The Handmaiden is all of the best parts of a Park Chan-wook film with the added bonus of being a lesbian love story. You’ve got crime great and small, villains with twisted machinations, a murderous octopus… there’s a lot to love in this film.
The film follows Sook-hee (Kim Tae-ri), a clever young thief, teaming up with Count Fujiwara (Ha Jung-woo), a conman and not a count, teaming up to scam the sheltered Lady Hideko (Kim Min-hee). Sook-hee’s role is originally to pose as a Lady Hideko’s handmaiden in order to push her into marrying the Count, but she soon begins developing feelings for her mark. Saying any more than that would ruin the fun of diving into this winding story yourself.
The film was based on Fingersmith, a book by Sarah Waters. I read it before the film came out and loved it. However, I can definitively say that the movie is better. Changing the setting from Victorian England to a Japanese-occupied Korea adds a new political lens to the story. Not only is the love between women forbidden, but it’s also about love specifically between a Japanese woman and a Korean woman in a time of political turmoil. Plus, Park’s eye for visual detail elevates the film to a whole other level. There are a host of iconic images that come to mind: a tooth and a thimble, a mannequin suspended from the ceiling, a noose hanging from a cherry tree. After watching this film, there will be at least one image that stays with you well after the credits have finished rolling.
The film is structured in a way similar to Gone Girl, in that one story is told and then revealed to not be what it appeared. Neither of the two leads are what they seem to be, so it adds an element of mystery not usually seen in lesbian film. In fact, it’s refreshing to see a movie in which the romance between the two women is not at the forefront, but rather is a well integrated part of a larger thriller. I suppose it would be more accurate to say that this is simply a film with a prominent lesbian couple rather than a strictly lesbian movie.
Park is obviously not a lesbian, but the source material was written by a lesbian woman. The characters are in no way stereotypical, and the sex scenes are stylized, but still romantic. Plus, it has a happy ending. As dark as Park’s films can get, there is no sign of the “bury your gays” trope here.

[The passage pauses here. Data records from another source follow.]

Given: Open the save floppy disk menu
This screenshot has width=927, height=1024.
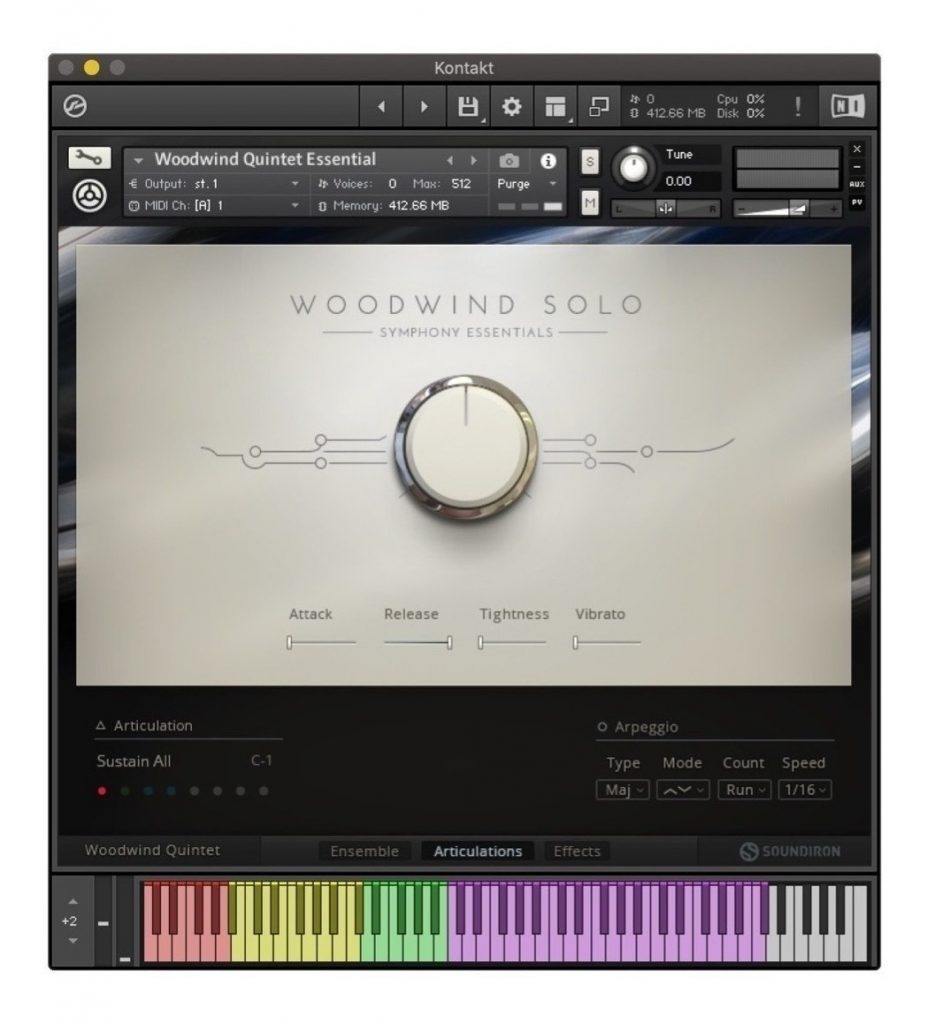Looking at the screenshot, I should click(468, 106).
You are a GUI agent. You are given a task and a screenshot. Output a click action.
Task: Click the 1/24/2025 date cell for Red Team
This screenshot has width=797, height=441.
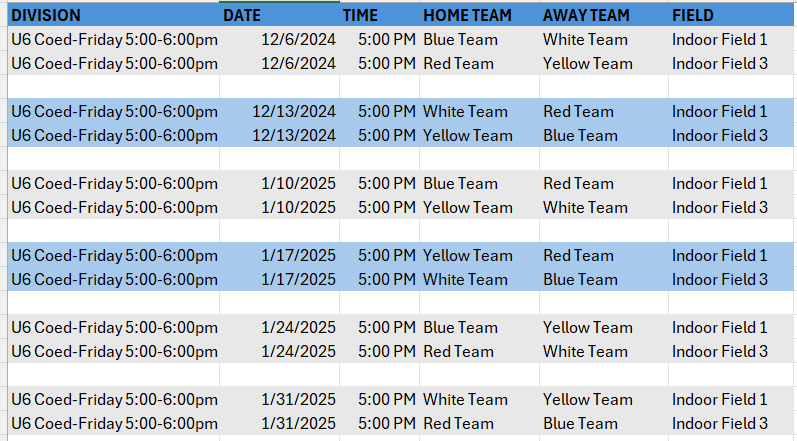280,352
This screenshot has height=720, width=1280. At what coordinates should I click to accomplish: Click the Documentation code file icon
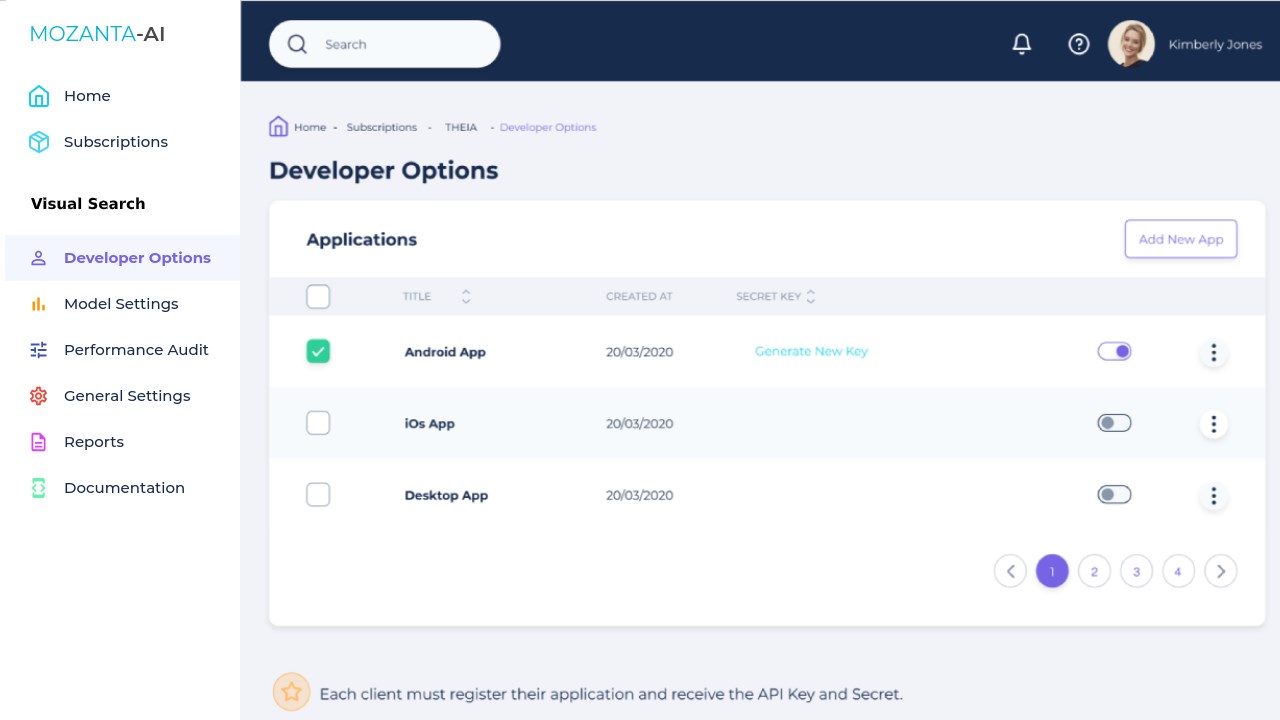pos(39,488)
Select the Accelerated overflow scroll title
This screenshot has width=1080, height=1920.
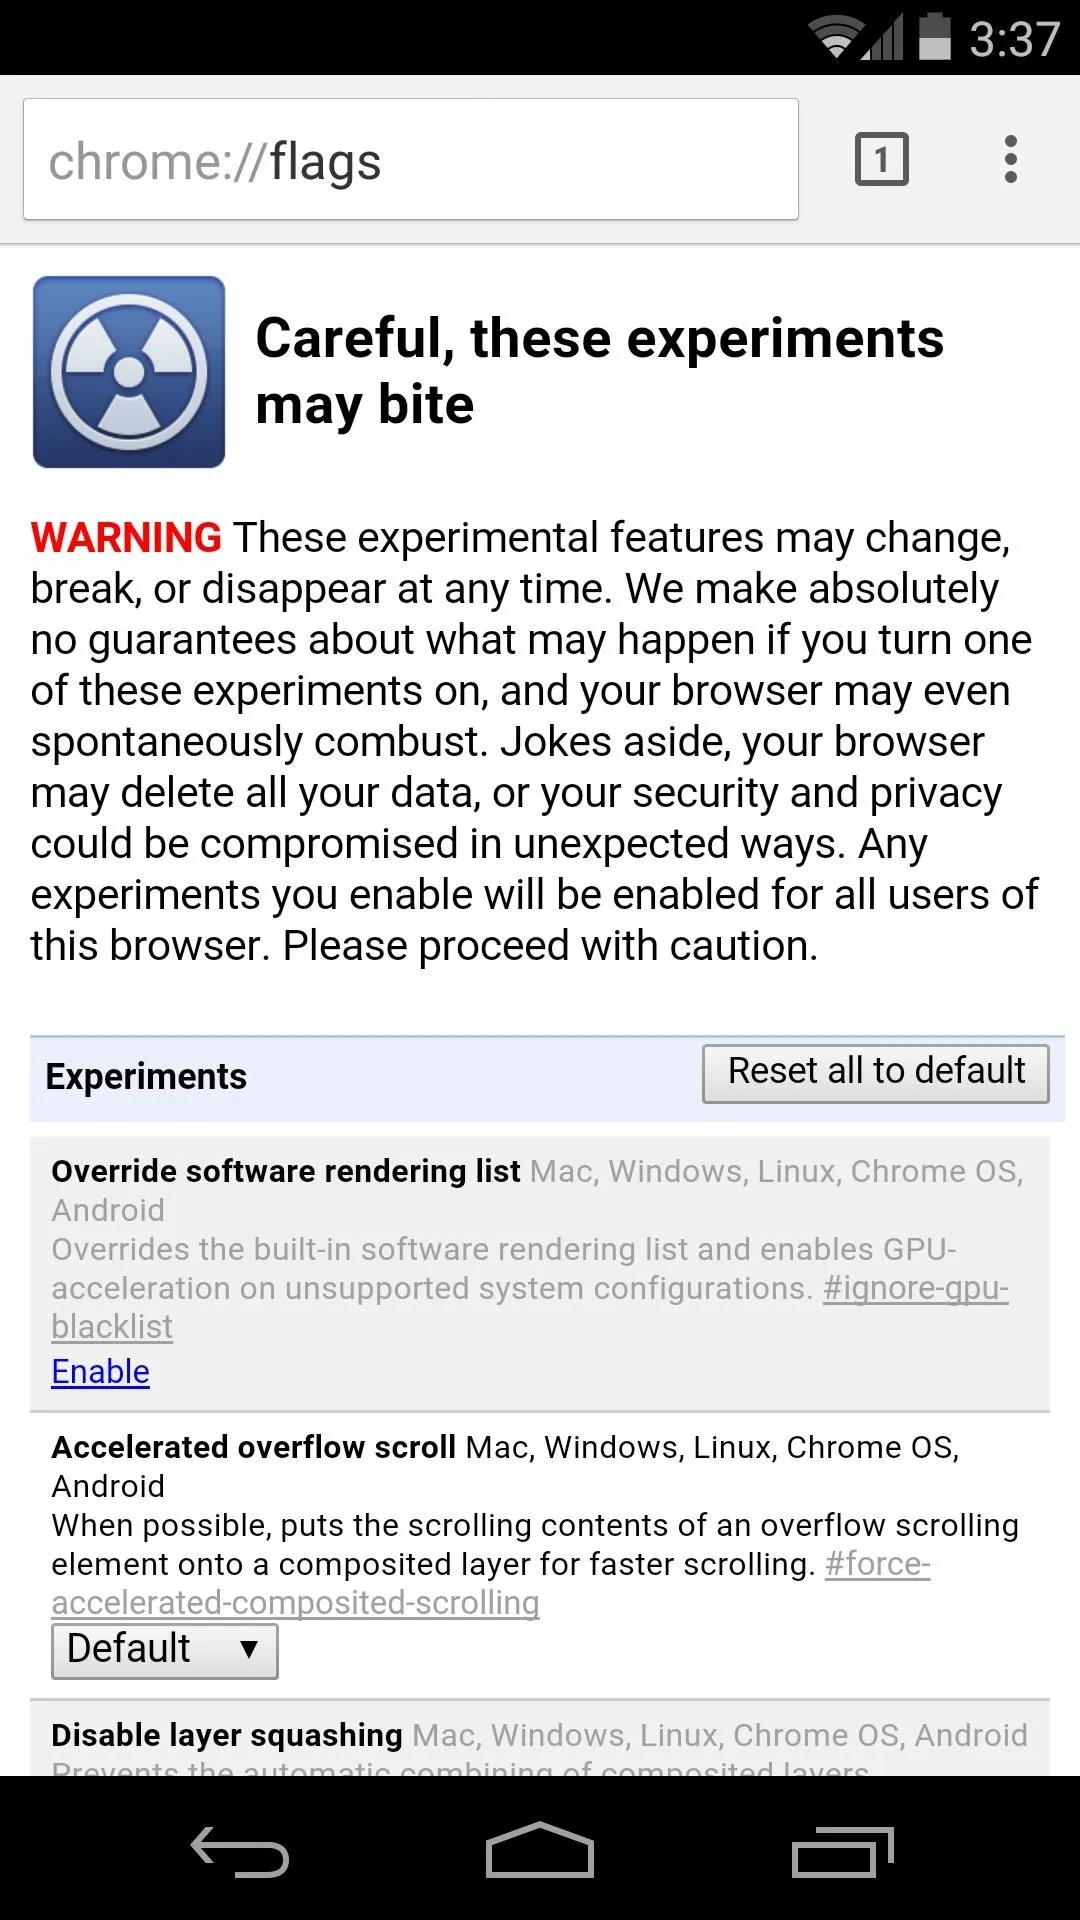point(253,1447)
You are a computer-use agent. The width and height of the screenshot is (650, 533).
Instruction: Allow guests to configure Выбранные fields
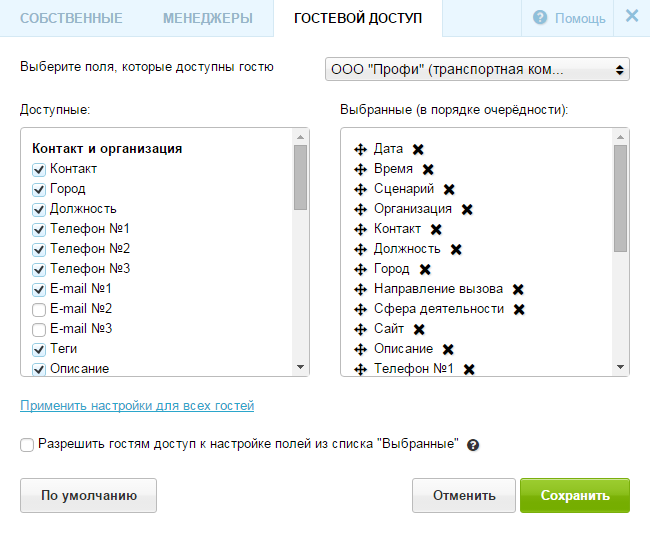point(27,445)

I cannot recommend this film enough. Just when you think you know how the story will play out, a character will surprise you with a new revelation. There are some vulnerable moments between Lady Hideko and Sook-hee that are so tender, you’ll melt in your seat. If you’re looking for a different kind of lesbian love story this pride month, plug your nose and dive headfirst into The Handmaiden.